TASK 1 -
Reproduce word for word the part of the Bell's theorem thread that opens with the words containing "Again your argument" and closes with "experimenters to measure)".
TASK 2 -
In the Bell's theorem thread, what audience was Bell writing for, according to the quoted post from JesseM?
TASK 3 -
Extend the Bell's theorem thread from where it stops.

TEXT BLOCK -
Again your argument seems to involve a casual dismissal of the frequentist view of probability, when it is an extremely mainstream way of defining the notion of "probability", and regardless of whether you like it or not, it's a pretty safe bet that Bell was tacitly assuming the frequentist definitions in his proofs since they become fairly incoherent with any more subjective definition of probability (because they deal with "probabilities" of hidden variables that would be impossible for experimenters to measure)
JesseM said:
But then you use that to come to the absurd conclusion that in order to compare with empirical data, we need to make some assumptions about the distribution of values of λ on our three runs. We don't--Bell was writing for an audience of physicists, who would understand that whenever you talk about an "expectation value", the basic definition is always just a sum over each possible measurement result times the probability of that result
billschnieder said:
Sorry JesseM but that bubble has already been burst, when I proved conclusively that you do not know the meaning of "expectation value".
So you deny that the "expectation value" for a test which can yield any of N possible results R1, R2, ..., RN would just be 1/N \sum_{i=1}^N R_i * P(R_i )? (where P(R) is the probability distribution function that gives the probability for each possible Ri) This is the definition of "expectation value" I used, and if you deny that this is true for a test with a finite set of possible results (like the measurement of spin for two entangled particles), then it is you who fails to understand the basic meaning of the term "expectation value". If you agree with this definition but think I have somehow been failing to use it in my own arguments, then you are misunderstanding something, please clarify.

(Dataset rows)

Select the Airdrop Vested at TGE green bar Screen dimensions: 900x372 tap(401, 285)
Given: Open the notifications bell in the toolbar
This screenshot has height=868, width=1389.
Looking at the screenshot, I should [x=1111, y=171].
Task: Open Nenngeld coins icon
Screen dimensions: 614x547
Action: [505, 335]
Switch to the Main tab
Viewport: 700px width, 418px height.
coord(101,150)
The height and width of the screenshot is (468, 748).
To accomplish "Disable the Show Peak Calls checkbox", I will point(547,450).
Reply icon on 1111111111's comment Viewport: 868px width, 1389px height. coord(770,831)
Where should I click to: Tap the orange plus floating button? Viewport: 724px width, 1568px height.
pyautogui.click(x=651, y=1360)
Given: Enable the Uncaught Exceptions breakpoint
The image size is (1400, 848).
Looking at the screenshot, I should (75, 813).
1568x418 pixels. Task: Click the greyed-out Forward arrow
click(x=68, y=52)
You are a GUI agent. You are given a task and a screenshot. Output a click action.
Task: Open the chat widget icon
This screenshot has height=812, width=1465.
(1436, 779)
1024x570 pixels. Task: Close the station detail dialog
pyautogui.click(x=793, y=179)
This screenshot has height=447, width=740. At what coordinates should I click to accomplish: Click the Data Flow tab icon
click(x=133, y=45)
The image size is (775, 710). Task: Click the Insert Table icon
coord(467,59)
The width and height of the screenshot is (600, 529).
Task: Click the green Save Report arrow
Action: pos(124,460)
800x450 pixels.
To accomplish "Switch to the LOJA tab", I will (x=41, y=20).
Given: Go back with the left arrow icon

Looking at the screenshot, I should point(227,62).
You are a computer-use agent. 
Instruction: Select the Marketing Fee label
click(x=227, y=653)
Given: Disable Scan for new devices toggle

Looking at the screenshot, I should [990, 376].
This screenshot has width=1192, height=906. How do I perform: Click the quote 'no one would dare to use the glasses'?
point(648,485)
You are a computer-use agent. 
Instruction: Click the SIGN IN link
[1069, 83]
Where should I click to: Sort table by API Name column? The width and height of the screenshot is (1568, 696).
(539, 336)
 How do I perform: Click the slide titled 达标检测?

EXERCISE RESPONSE 1 -
Again your argument seems to involve a casual dismissal of the frequentist view of probability, when it is an extremely mainstream way of defining the notion of "probability", and regardless of whether you like it or not, it's a pretty safe bet that Bell was tacitly assuming the frequentist definitions in his proofs since they become fairly incoherent with any more subjective definition of probability (because they deal with "probabilities" of hidden variables that would be impossible for experimenters to measure)

EXERCISE RESPONSE 2 -
An audience of physicists.

EXERCISE RESPONSE 3 -
billschnieder said:
To show how silly this adventitious argument of yours is, I asked you a simple question and dare you to answer it:

You are given a theoretical list of N pairs of real-valued numbers x and y. Write down the mathematical expression for the expectation value for the paired product.
It's impossible to write down the correct objective/frequentist expectation value unless we know the sample space of possible results (all possible pairs, which might include possibilities that don't appear on the list of N pairs) along with the objective probabilities of each result (which may be different from the frequency with which the result appears on your list, although you can estimate the objective probability based on the empirical frequency if N is large...it's better if you have some theory that gives precise equations for the probability like QM though).
billschnieder said:
Once you have done that, try and swindle your way out of the fact that
"Swindle", nice. You stay classy Bill!
billschnieder said:
a) The structure of the expression so derived does not depend on the actual value N. ie, N could be 5, 100, or infinity.
If you know the objective probabilities, then it doesn't even depend on the results that happen to appear on the list! But if you're just trying to estimate the true probabilities based on the frequencies on the list, than the accuracy of your estimates (as compared to the actual true probabilities) is likely to be higher the greater N is.
billschnieder said:
b) The expression so derived is a theoretical expression not "empirical".
If you are estimating the probabilities based on the frequencies on the list, then I would call this an empirical estimate of the expectation value, which may be different from the true expectation value. For example, if I know based on theory that a certain test has an 0.5 chance of giving result +1 and an 0.5 chance of giving result -1, then the expectation value is (+1)*(0.5) + (-1)*(0.5)=0. On the other hand, if I don't know the true probabilities of +1 and -1 and am just given a list of results with 51 results that are +1 and 49 results that are -1, then my estimate of the expectation value would be (+1)*(0.51) + (-1)*(0.49) = 0.02, close to the theoretically-derived expectation value of 0 but slightly off.
billschnieder said:
c) The expression so derived is the same as the simple average of the paired products.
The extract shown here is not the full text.